Nel 2019 la valuta libanese è stata svalutata del 90% e box bancario. Un anno dopo, la pandemia da covid-19. Nell’agosto 2020 l’ospedale è stato semidistrutto dall’esplosione mai spiegata di un deposito di nitrato di ammonio nel vicino porto di Beirut. L’infermiera Tony Zeaiter è rimasta gravemente ferita. Non è mai stato risarcito. Né l’ospedale, ricostruito grazie a donatori privati. E ora, “questa guerra contro il Libano”, dice il dottor Yared.
Israele sostiene che la sua guerra non è contro il Libano, ma solo contro Hezbollah, che nell’ottobre 2023 ha ripreso a lanciare razzi nel nord di Israele in solidarietà con la guerra di Gaza. Ma il bilancio ufficiale delle vittime, che da allora ha superato le 3.600, gli oltre 15.000 feriti e l’entità della distruzione del Paese, smentiscono tale tesi. “I bambini feriti che abbiamo qui non sono miliziani”, dice il co-direttore di Geitaoui.

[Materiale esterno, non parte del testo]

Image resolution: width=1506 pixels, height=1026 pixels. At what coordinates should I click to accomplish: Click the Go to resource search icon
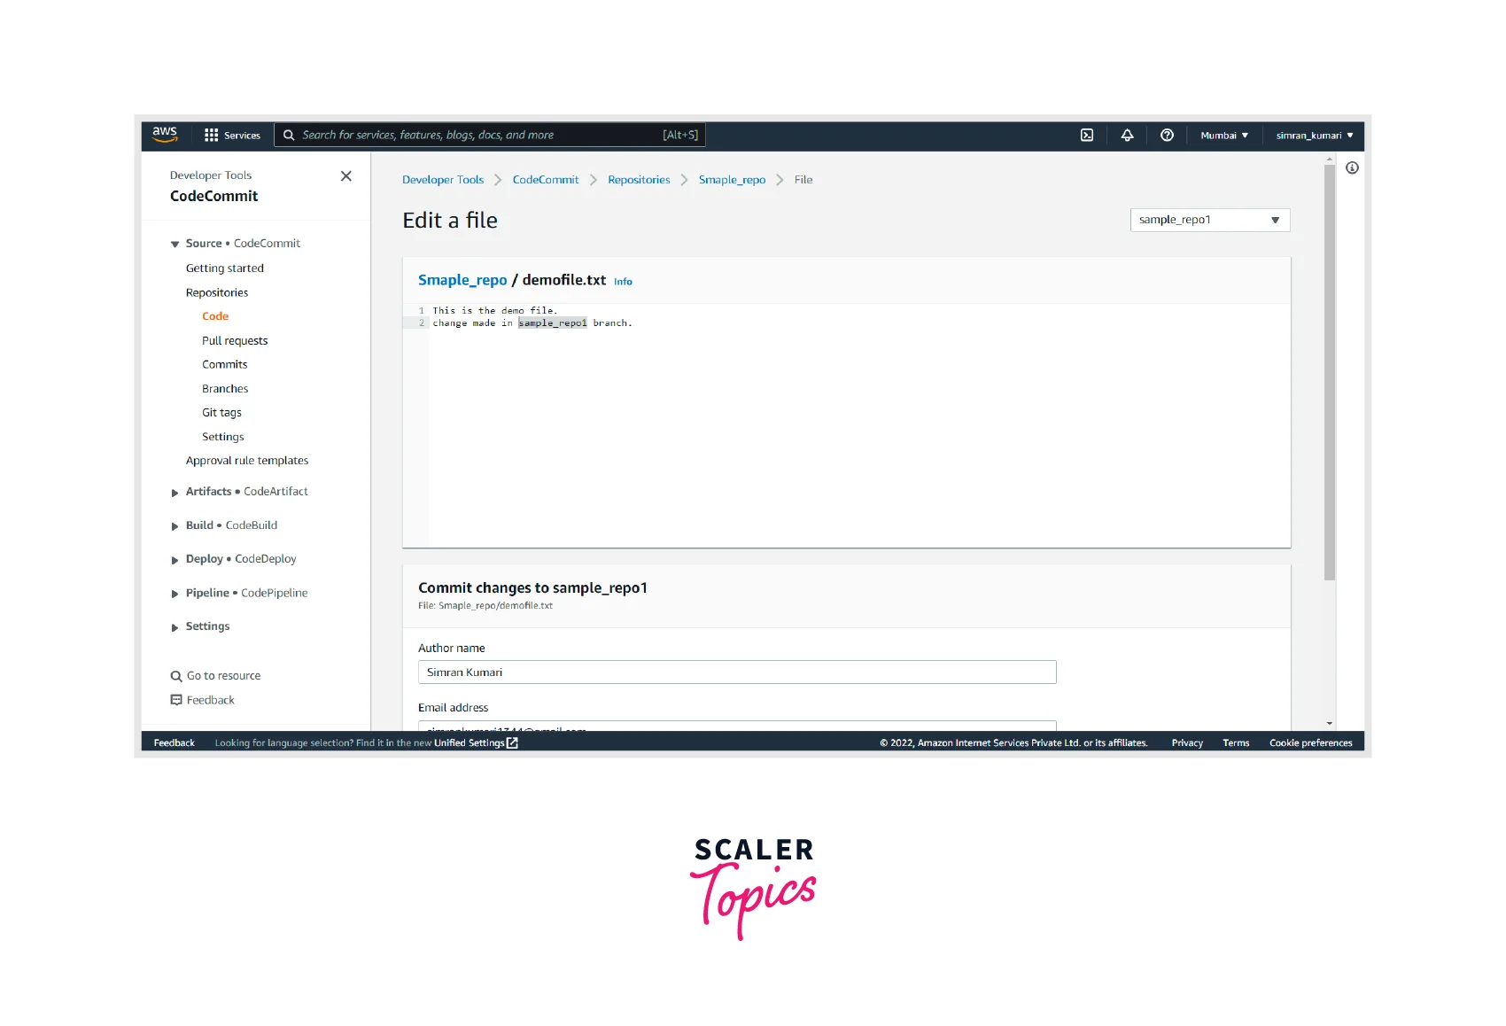176,676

Mentre il medico parla, la luce si spegne. L’energia elettrica della rete statale qui è un dono, inaspettato perché non arriva quasi mai. I libanesi – e questo ospedale – ottengono l’illuminazione grazie ai generatori e acquistano il carburante che li alimenta. Solo questa fattura ammonta a circa 200.000 dollari (186.000 euro) al mese a Geitaoui.
Lo Stato libanese, in rovina, non copre nemmeno la metà dei costi per il trattamento delle gravi ustioni della guerra. Paga solo – “e in ritardo” – 450 dollari (426 euro) su un minimo di 1.000 al giorno (circa 926 euro) per paziente, spiega il dottor Yared. Anche gli assicuratori medici stanno ritardando i pagamenti all’ospedale. Molti libanesi, senza lavoro e sfollati, non possono permettersi i premi dell’assicurazione sanitaria.

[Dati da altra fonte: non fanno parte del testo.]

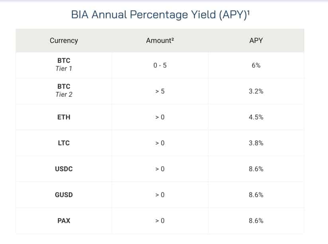
Task: Click the 3.8% APY value for LTC
Action: coord(256,143)
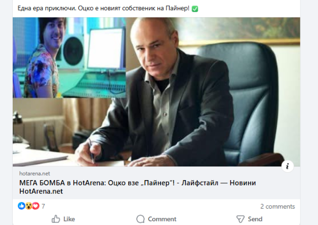Image resolution: width=318 pixels, height=225 pixels.
Task: Click the red heart reaction icon
Action: (x=36, y=206)
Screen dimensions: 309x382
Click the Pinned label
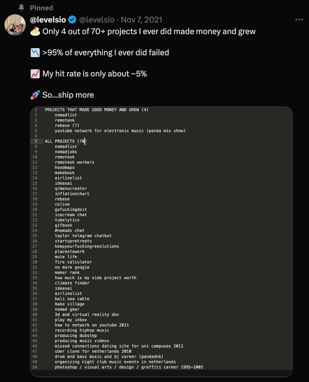pyautogui.click(x=42, y=8)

Il Geitaoui è un centro privato e senza scopo di lucro, sottolinea l’altra co-direttrice, la suora Hadia Abi Chebli, ma la posta in gioco adesso è la sua sopravvivenza. La dottoressa Abi Rached avverte che la grande unità per ustionati potrà funzionare solo per “un mese o due” in più se non arriveranno gli aiuti finanziari internazionali.
Nel reparto pediatrico, Mohamed, il padre di Ivana, mostra sul cellulare le immagini di prima e dopo l’attentato e di quella vita scomparsa il 23 settembre. Le prime sono le fotografie e i video di Ivana e sua sorella Rahaf, due ragazze sane, apparentemente felici, che suonano e cantano. Ivana sorrideva alla telecamera con la carnagione intatta e un’aura di riccioli scuri.
Il dopo è “l’orrore”, riflette Mohamed. La ragazza ferita, con la pelle come una mappa per le ustioni. Il suo volto e le sue mani profanate dall’esplosione; il suo dolore e il suo corpo bendato. Quelle bende gli coprono ancora la testa e una delle braccia. Sua madre distoglie lo sguardo per non vedere le cicatrici quando le cambiano i bagni. L’8 novembre Ivana ha compiuto due anni. I medici stavano per dimetterlo.